READING 7 C1-C2 ADVANCED Helping hand
Start-ups get a boost with university grads
Corporate titans recruiting top univiersity graduates woo them with fancy meals and big salaries. That´s typically not an option for promising start-ups. Andrew Yang wants to give entrepreneurs a leg up in the war for young talent with Venture for America (VFA), a nonprofit he launched not long ago. Jobs in finance, law and consulting are “fine if you just want to make money,” says Yang, a start-up veteran and former president of test-prep company Manhattan GMAT.
“But imagine if that talent went to growth companies instead. They could do something amazing.

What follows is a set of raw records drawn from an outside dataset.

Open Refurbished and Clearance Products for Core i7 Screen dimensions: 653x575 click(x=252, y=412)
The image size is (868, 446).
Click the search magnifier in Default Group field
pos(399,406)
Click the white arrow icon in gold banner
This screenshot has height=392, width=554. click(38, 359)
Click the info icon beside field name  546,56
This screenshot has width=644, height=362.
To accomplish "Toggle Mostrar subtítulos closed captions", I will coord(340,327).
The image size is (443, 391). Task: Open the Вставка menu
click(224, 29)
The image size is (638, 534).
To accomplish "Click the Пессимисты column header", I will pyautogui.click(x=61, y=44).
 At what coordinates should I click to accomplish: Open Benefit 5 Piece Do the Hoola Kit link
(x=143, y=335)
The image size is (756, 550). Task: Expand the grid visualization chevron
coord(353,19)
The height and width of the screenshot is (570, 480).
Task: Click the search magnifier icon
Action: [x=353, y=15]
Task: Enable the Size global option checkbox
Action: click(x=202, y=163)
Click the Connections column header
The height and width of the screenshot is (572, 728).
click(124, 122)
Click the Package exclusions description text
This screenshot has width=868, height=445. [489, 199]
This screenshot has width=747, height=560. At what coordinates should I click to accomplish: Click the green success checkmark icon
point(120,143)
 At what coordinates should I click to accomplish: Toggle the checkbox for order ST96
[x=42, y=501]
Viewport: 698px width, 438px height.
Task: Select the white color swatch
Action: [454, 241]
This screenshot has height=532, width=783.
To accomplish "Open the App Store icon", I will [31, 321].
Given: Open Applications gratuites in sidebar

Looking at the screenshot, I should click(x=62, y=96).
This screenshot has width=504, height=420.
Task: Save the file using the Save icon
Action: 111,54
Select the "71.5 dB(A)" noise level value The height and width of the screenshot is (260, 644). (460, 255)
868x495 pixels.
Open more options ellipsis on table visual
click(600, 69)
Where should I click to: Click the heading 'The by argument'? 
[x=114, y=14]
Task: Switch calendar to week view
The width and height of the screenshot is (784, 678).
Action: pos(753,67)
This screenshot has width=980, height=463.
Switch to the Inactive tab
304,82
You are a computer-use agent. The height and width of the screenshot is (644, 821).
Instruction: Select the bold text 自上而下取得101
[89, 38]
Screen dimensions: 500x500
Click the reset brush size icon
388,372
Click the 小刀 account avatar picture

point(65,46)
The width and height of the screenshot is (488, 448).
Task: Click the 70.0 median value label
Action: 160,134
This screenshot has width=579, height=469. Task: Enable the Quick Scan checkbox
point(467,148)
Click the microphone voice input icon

They could help create jobs”. His nonprofit -inspired by Teach for America, which places top university grads in low-in-come schools- is slotting 45 to 50 graduating students this spring into two-year stints at start-ups in struggling cities like New Orleans and Las Vegas.
Yang thinks the project, which has raised $500,000 from entrepreneurs, corporate sponsors and nonprofits, can spur innovation and job growth sectors like biotech and renewable energy. His goal is to create 100,000 jobs by 2025.
For students, the pay -$32,000 to $38,000 a year- isn´t the draw. Yang says the appeal is learning entreprenurial skills that help participants hatch ideas for their own ventures. VFA becomes a kind of start-up boot camp.
The upside for the firms doing the hiring is that they get top talent on the cheap.
Of course, the businesses involved could fold, forcing hires to move on. But that´s a risk Derek Turner, a VFA fellow and Columbia University senior, says he´s willing to take, since working in the corporate world “would totally suck out my morale”.